You can forget about Painter or Petty being Gators. Both are projected first-round picks, and Petty’s fastball has been clocked at 100 miles per hour on several occasions.
Allen, a highly athletic outfielder with the potential to be a terrific power hitter, will likely go in the second round, which makes his enrollment at UF unlikely.
Then there are eight guys who could go either way depending on how much money they’re looking for in a signing bonus. Caglianone, who went to the same high school as Gator Greats Pete Alonso and Preston Tucker, consistently hits the mid-90s with his fastball from the left side, though he recently underwent Tommy John surgery, which could cause him to come to school.
Coppola should give you A.J. Puk vibes. He’s from the North, he’s 6-foot-8, and he should be able to consistently hit the mid-90s as he gets into a college or professional weight room.
Abner is from the same high school as Jackson Kowar, and, like Kowar, he’s known for his fastball-changeup combination. He would be a draft-eligible sophomore if he comes to college, so that could play a factor in his decision.

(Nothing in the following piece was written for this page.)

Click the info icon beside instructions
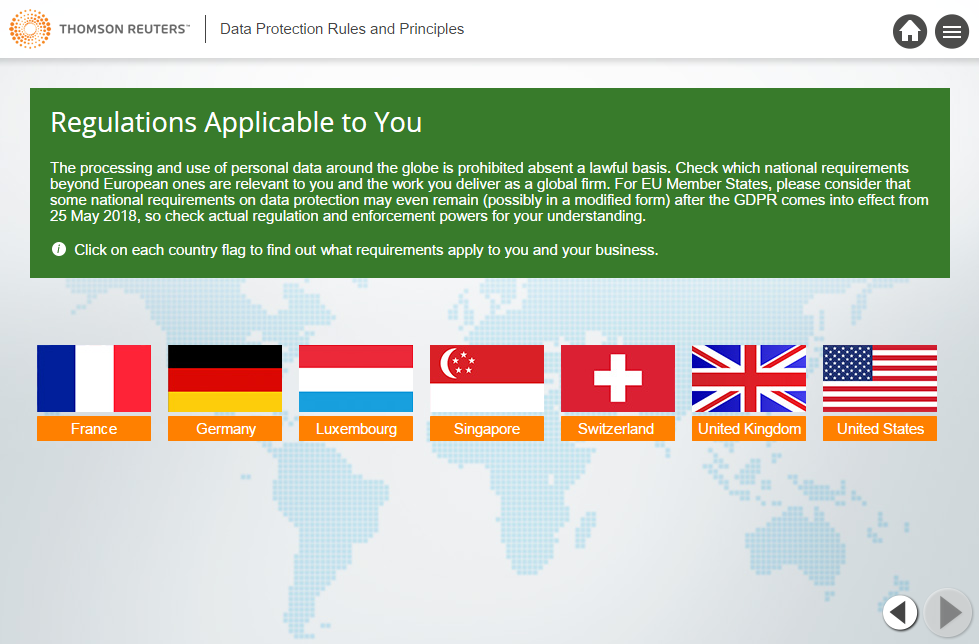The height and width of the screenshot is (644, 979). pos(59,249)
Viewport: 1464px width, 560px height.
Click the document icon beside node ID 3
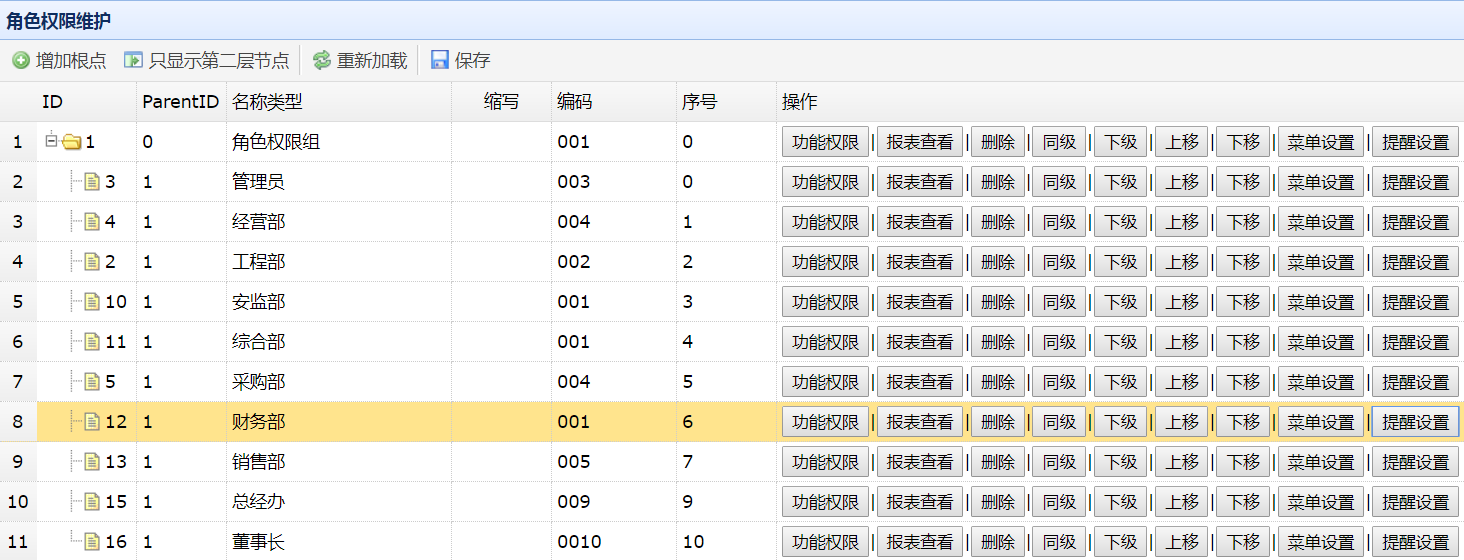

Neely is one of the top high school arms in the state, though his fastball is usually in the upper-80s or lower-90s. He also features a slider and a developing changeup. Command is a concern with him, which could cause him to make it to campus.
Hartman typically throws in the low-90s now, but scouts believe that will tick upward over the next few years. He also needs to work on his changeup.
Fox is a left-handed-hitting shortstop who could be a serious power threat at the next level. His offensive game is ahead of his defense, which means he might be moved to second base in college or the minor leagues. Perfect Game compared him to current UF infielder Colby Halter. If he comes to UF, there’s a good chance that he’s starting at second base next season.
Lastres is a defense-first catcher, a welcomed-sight for Gators fans given the struggles at the position in recent years. He likely wouldn’t beat out Mac Guscette as a freshman but could be a factor down the road.
Robertson bats from the left side and is one of the fastest prospects in the country, making him a potential stalwart at the top of the Gators’ order. He is ranked among Perfect Game’s top-100 prospects, though, which will make this dicey.
If O’Sullivan can get four or five of those eight on-the-fence players to come to school, he should consider that a success.
Everybody else that has signed with the Gators is expected to come to college.